Im Espresso Florida sieht es aus wie zu Mundls Zeiten. Dort treffen sich echte Wiener zum Raunzen, Vor-sich-hin-Starren und Schwadronieren. Draußen, auf der Ottakringer Straße, wären sie nicht mehr unter sich. Junge Jugos, erzählt die Betreiberin, lungern dort den halben Tag herum und fahren trotzdem teure Autos. Aber die gehören ja schon hierher, anders als die Türken, die Favoriten okkupiert haben, sehr zum Ärger eines dort ansässigen Magistratsbediensteten. Und dann ist da noch Alexander, der wegen Gewaltdelikten im Häfen saß und nun im Obdachlosenheim lebt. Er träumt von einem „Bürgeraufstand“ gegen die Ausländer, aber für so was seien seine Landsleute ja zu feig. Die drei haben eines gemeinsam: Sie sind, wen sollte es wundern, Anhänger der FPÖ.

Solcher Leute Ansichten mutet Ulli Gladik dem Publikum ihres Dokumentarfilms „Inland“ eineinhalb Stunden lang zu. Einem Publikum von Filmfestivals und großstädtischen Programmkinos, aus Kreisen also, in denen die Freiheitlichen wohl kaum die Ein-Prozent-Hürde knacken. Den meisten Zuschauern ist das servierte Milieu viel fremder als den Menschen auf der Leinwand die ihnen zwangsweise vertrauten Migranten. Viele sinken wohl mit der Erwartung in den gepolsterten Sitz, sie könnten sich bei einem Reality-Horrorschocker wohlig gruseln oder von Alltagsgeschichten im Andenken an Elisabeth T. Spira ein paar höhnische Lacher entlocken lassen. Es ist der steirischen Filmemacherin hoch anzurechnen, dass sie solche Erwartungen enttäuscht.

„Brutal ausgedrückt, ja“

Gladik begegnet ihren Antihelden mit Respekt und Einfühlungsvermögen, auf Augenhöhe, ohne sich heuchlerisch anzubiedern. Erst wenn ihr eine Frage auf der Zunge brennt, mischt sie sich fast schüchtern ein. Dabei regt sie die Redenden zur Reflexion an. Und die räsonieren ganz schön viel. Wenn auch oft ohne Raison: Die Gedanken drehen sich im Kreis, versickern im Ungewissen oder verheddern sich in Widersprüchen.

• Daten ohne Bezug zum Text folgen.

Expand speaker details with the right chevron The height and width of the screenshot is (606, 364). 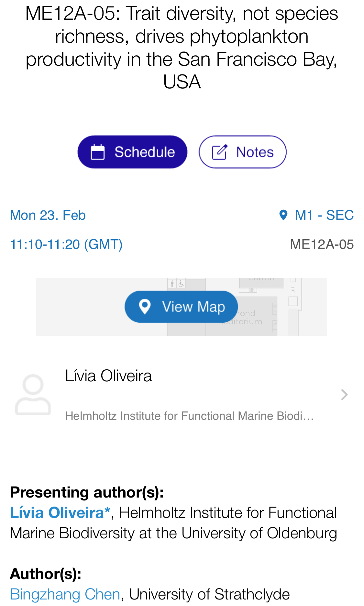(x=344, y=395)
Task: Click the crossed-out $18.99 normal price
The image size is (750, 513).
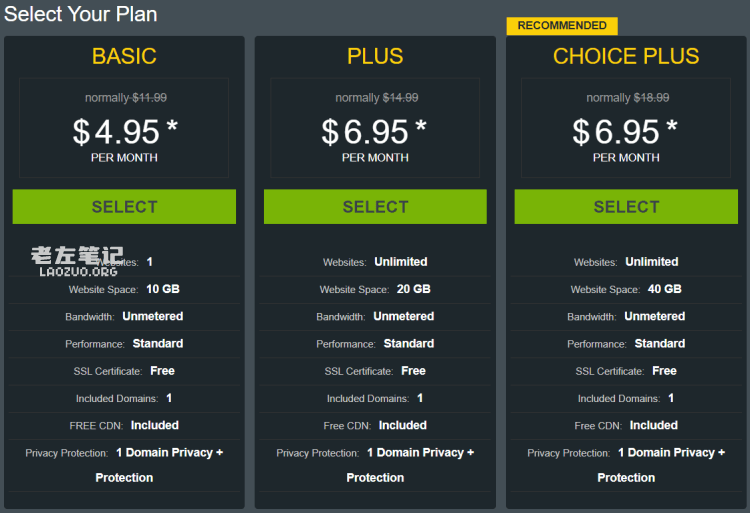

Der Beamte ist böhmischer Abstammung. In der Schule haben sie ihn deshalb „verachtet und gemieden“, „starke Vorurteile“ hat er erlebt. „Wie heute die Türken“, gibt die Frau hinter der Kamera zu bedenken. „Die bemühen sich nicht, die machen sich breit.“ Wenig später treffen wir ihn beim türkischen Friseur wieder. Dort ist der Haarschnitt nicht nur billiger als beim Österreicher, auch die Qualität sei besser, denn „die lernen mit mehr Herzblut“. Dem obdachlosen Alexander gefällt nicht, dass seine FPÖ Sozialleistungen senken will. Aber die Ausländerpolitik ist ihm wichtiger. Es sei ihm also lieber, „wenn es allen schlechter geht statt allen besser?“, fragt die Regisseurin verdutzt. „Brutal ausgedrückt, ja“.

Freilich liefert Gladik bei aller Dezenz ein politisches Weltbild mit, das zwar weniger verworren ist, aber ähnlich naiv: Der Staat müsse den Armen mehr Geld geben, und das sei leicht aufzutreiben, wenn man die Konzerne endlich zwingt, Steuern zu zahlen. Stattdessen hätten die Sozis ihre Klientel im Stich gelassen. Jetzt gingen die kleinen Leute rechten Rattenfängern auf dem Leim, die ihnen – verschworen mit dem Großkapital – auch noch das wenige wegnehmen, was sie haben. Man sieht: So ungewöhnlich die Herangehensweise des Films, so gewohnt sein Deutungsmuster.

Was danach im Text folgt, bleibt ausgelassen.